- _Exercise data_

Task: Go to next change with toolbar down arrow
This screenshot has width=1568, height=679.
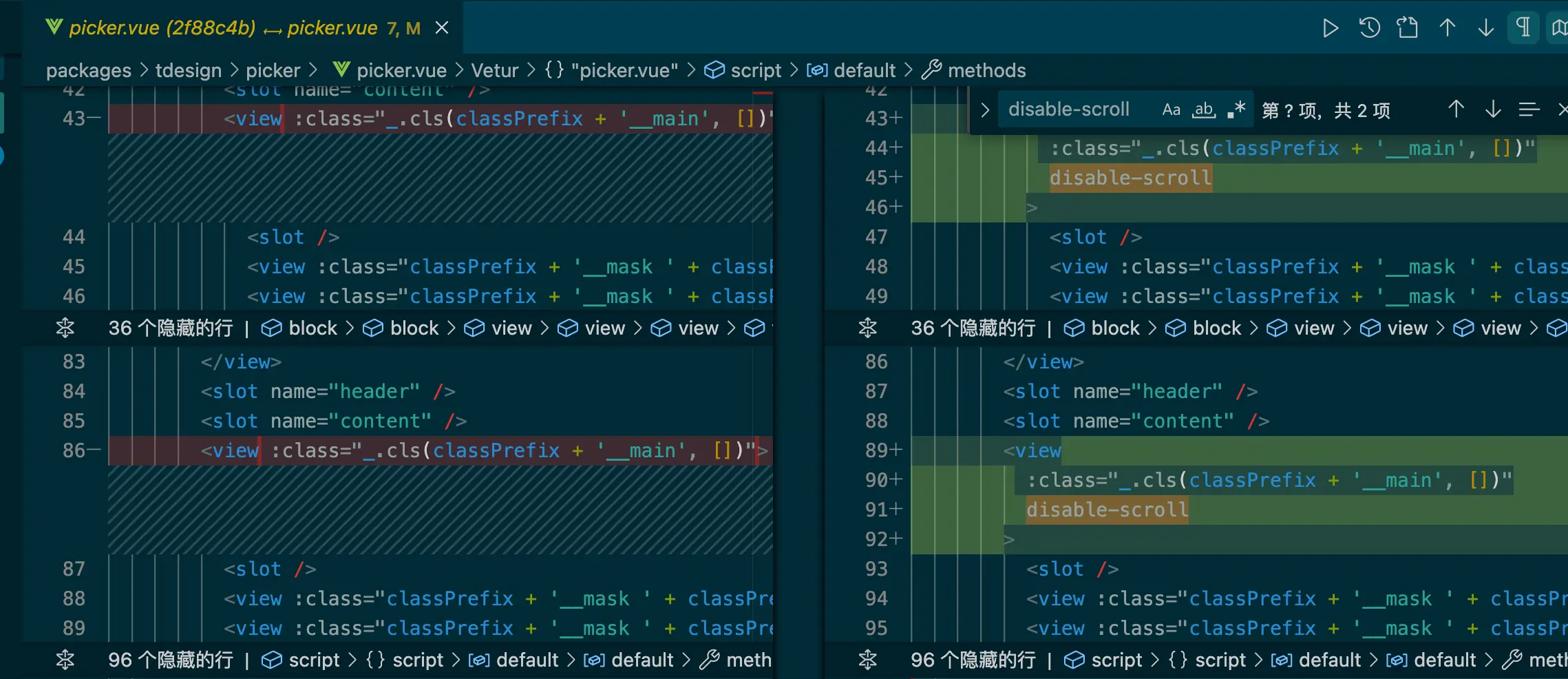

--

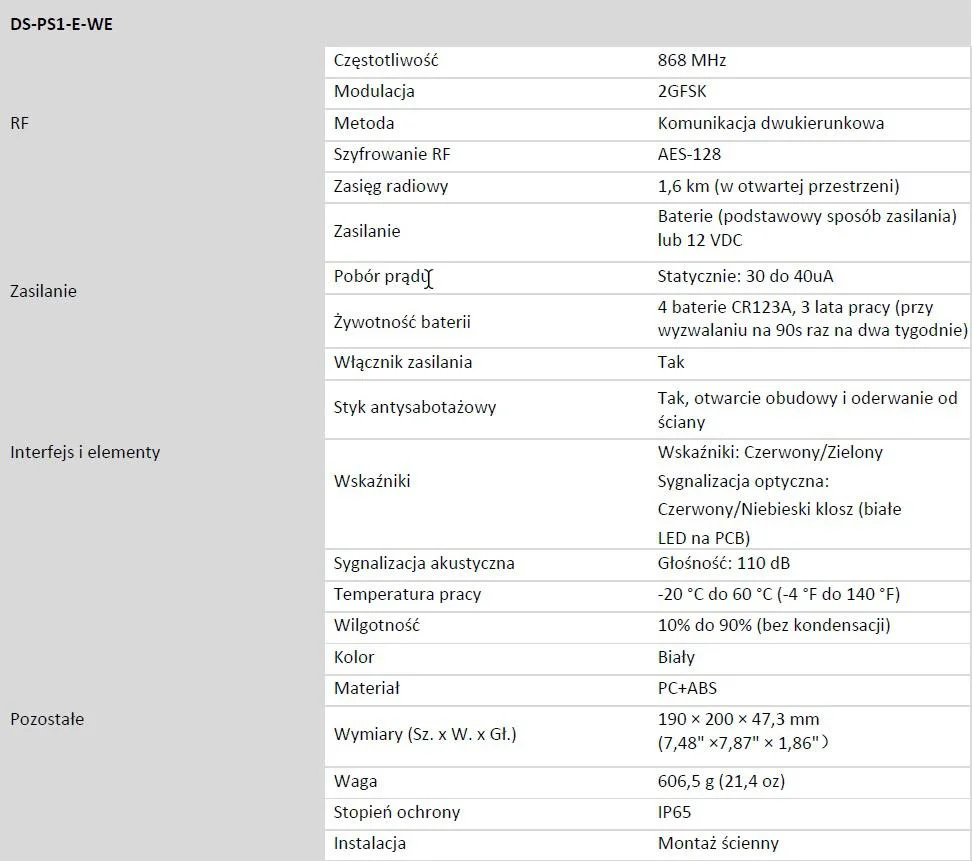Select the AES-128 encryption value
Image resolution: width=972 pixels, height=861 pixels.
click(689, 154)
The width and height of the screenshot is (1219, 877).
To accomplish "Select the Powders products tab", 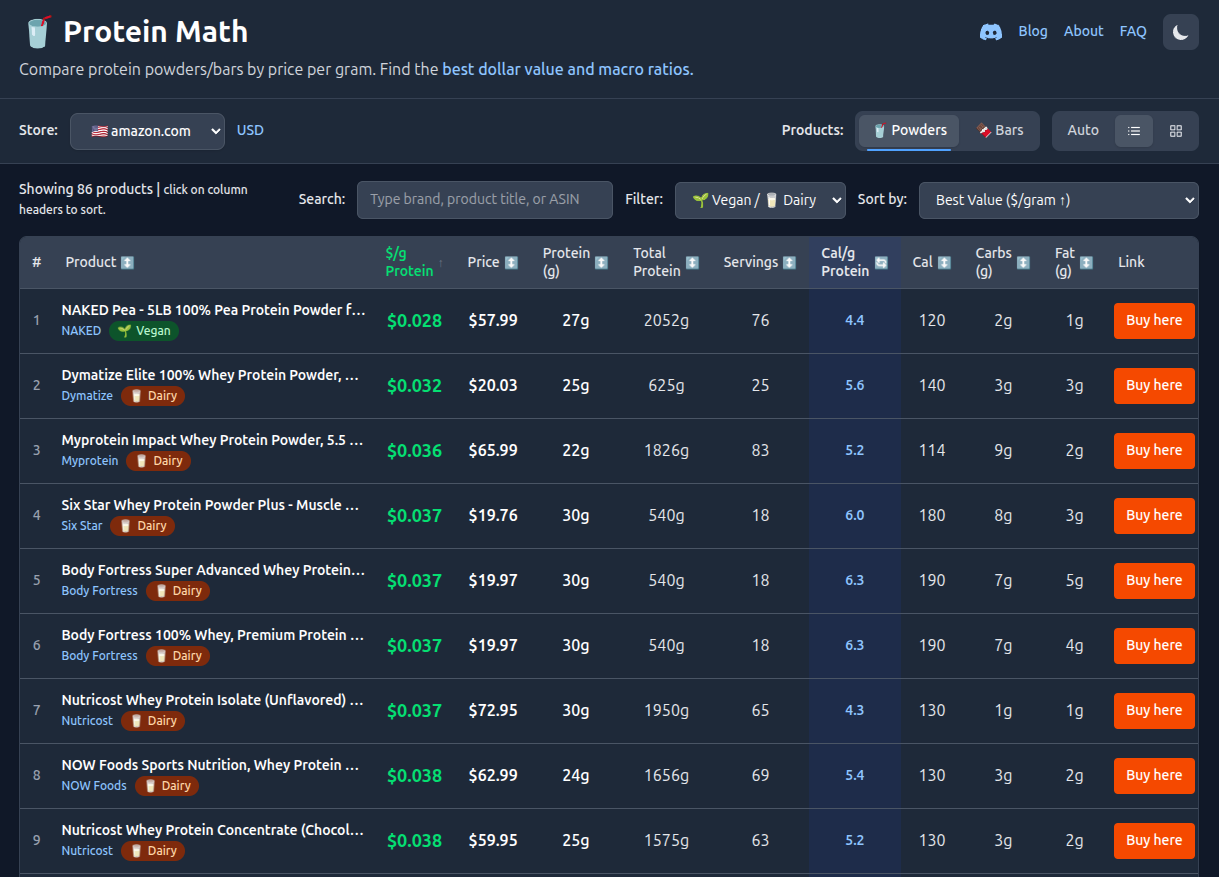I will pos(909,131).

--

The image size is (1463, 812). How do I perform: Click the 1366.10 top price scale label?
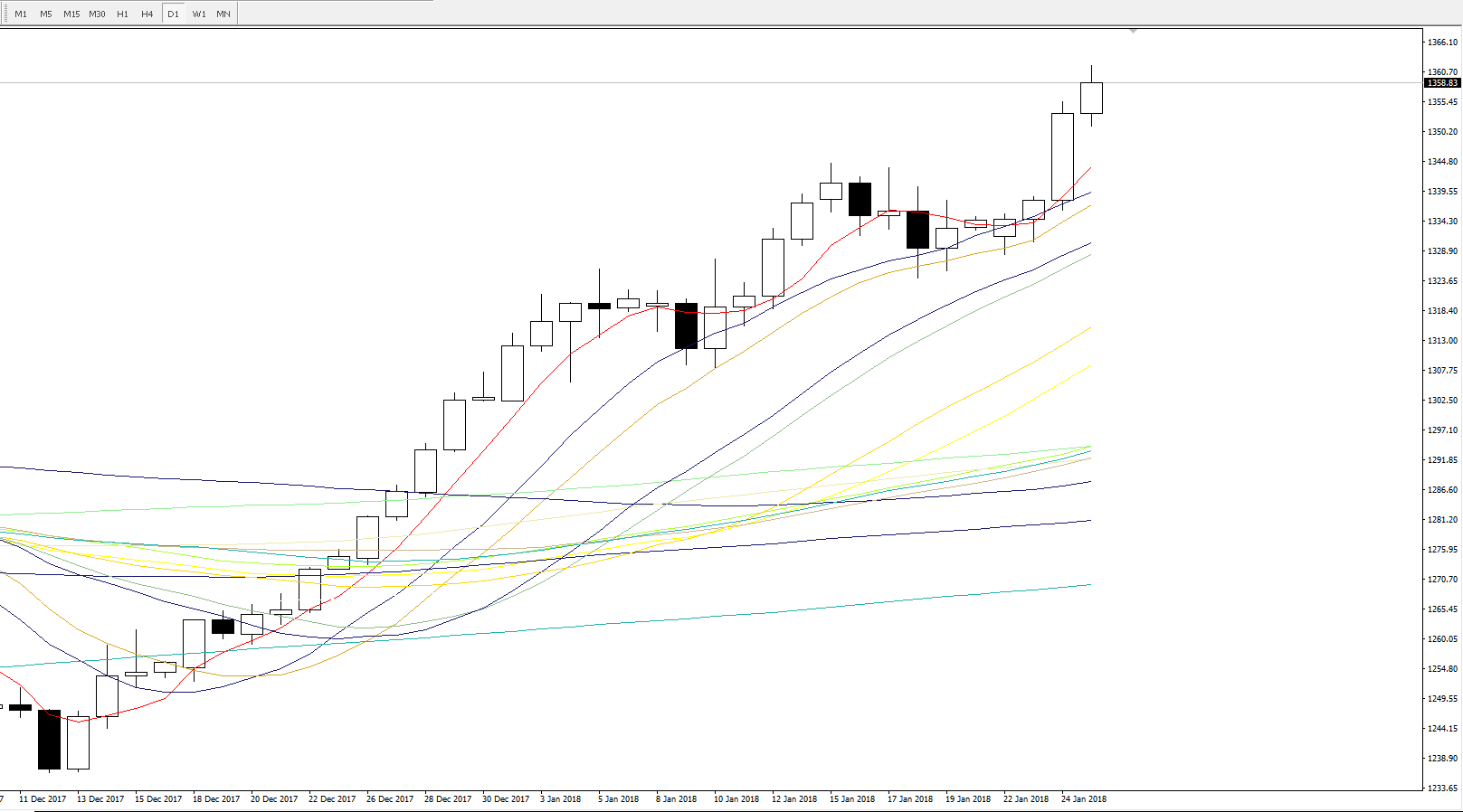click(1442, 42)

- _What the task asks_
The response must hold only the lines above from the line with "Task: Go to" through the line with "This screenshot has width=1568, height=679.", each copied exactly, both ends kept.

- _Answer space_
Task: Go to next change with toolbar down arrow
This screenshot has width=1568, height=679.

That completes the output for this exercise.